__Challenge__
Output the listing from the line containing "Toggle visibility of the Background layer" to the line containing "coord(106,20)" as a two-column CSV with the headers instruction and response, one row for each instruction paired with its response. Put each value in a single quoted field and replace any line breaks with spaces.

------ Task inputs

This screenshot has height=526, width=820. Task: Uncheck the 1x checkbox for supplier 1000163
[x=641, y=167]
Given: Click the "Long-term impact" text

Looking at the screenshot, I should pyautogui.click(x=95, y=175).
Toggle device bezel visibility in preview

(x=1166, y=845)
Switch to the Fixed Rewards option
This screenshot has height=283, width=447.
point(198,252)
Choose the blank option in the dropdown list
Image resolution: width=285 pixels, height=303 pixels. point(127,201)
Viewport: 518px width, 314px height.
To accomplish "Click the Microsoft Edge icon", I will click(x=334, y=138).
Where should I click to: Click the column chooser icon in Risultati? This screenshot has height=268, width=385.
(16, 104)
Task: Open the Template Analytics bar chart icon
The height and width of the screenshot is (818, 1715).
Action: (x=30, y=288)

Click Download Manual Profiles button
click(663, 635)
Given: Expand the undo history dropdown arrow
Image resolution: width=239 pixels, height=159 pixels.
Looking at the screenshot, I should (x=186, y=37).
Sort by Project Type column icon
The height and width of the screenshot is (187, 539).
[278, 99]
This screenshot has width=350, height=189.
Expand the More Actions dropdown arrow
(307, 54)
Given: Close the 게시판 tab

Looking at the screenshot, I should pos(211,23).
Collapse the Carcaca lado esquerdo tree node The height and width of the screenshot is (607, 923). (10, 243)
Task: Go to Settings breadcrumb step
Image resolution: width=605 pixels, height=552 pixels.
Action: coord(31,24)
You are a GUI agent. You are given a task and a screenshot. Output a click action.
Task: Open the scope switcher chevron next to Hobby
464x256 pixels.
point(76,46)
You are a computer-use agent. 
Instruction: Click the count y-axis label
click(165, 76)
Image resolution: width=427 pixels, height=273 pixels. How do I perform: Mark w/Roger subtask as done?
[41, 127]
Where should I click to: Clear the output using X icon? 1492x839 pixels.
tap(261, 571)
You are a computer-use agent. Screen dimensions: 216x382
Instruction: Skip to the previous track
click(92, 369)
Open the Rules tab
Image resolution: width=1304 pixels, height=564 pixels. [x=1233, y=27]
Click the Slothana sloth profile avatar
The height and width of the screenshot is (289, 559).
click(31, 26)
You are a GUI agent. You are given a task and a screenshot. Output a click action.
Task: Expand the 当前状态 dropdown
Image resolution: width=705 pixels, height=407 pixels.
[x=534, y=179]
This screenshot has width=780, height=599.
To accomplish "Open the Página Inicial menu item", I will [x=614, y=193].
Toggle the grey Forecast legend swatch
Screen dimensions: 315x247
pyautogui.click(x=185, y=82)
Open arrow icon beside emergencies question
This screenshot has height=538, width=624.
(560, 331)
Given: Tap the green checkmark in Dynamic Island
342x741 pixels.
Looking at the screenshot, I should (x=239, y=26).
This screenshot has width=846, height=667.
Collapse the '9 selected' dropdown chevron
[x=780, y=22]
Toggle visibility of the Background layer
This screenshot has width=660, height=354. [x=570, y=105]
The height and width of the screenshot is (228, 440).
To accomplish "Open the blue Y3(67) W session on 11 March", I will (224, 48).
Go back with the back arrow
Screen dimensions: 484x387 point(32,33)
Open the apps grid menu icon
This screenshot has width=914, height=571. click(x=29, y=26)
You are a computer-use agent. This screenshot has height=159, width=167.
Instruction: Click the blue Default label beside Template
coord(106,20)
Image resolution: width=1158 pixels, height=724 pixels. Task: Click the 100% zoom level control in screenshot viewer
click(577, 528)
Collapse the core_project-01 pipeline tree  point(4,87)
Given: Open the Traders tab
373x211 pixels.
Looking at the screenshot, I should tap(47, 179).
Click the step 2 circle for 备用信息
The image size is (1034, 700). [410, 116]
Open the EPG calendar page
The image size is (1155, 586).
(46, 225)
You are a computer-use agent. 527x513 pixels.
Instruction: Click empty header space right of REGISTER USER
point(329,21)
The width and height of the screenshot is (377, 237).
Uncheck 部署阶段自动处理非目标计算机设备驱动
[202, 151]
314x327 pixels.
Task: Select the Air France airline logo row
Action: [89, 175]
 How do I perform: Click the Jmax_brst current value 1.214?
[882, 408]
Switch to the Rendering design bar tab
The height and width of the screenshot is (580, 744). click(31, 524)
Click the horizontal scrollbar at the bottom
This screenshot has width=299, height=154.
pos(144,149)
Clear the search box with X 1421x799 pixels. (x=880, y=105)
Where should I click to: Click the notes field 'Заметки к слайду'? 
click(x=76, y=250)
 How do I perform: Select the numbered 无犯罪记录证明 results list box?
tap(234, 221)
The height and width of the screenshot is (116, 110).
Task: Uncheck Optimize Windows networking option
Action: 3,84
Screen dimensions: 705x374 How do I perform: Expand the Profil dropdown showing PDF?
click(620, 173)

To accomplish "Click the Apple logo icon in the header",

------------

__Response__
instruction,response
"Toggle visibility of the Background layer","This screenshot has width=660, height=354. [x=570, y=105]"
"The height and width of the screenshot is (228, 440). To accomplish ""Open the blue Y3(67) W session on 11 March"",","I will (224, 48)."
"Go back with the back arrow","Screen dimensions: 484x387 point(32,33)"
"Open the apps grid menu icon","This screenshot has width=914, height=571. click(x=29, y=26)"
"You are a computer-use agent. This screenshot has height=159, width=167. Instruction: Click the blue Default label beside Template","coord(106,20)"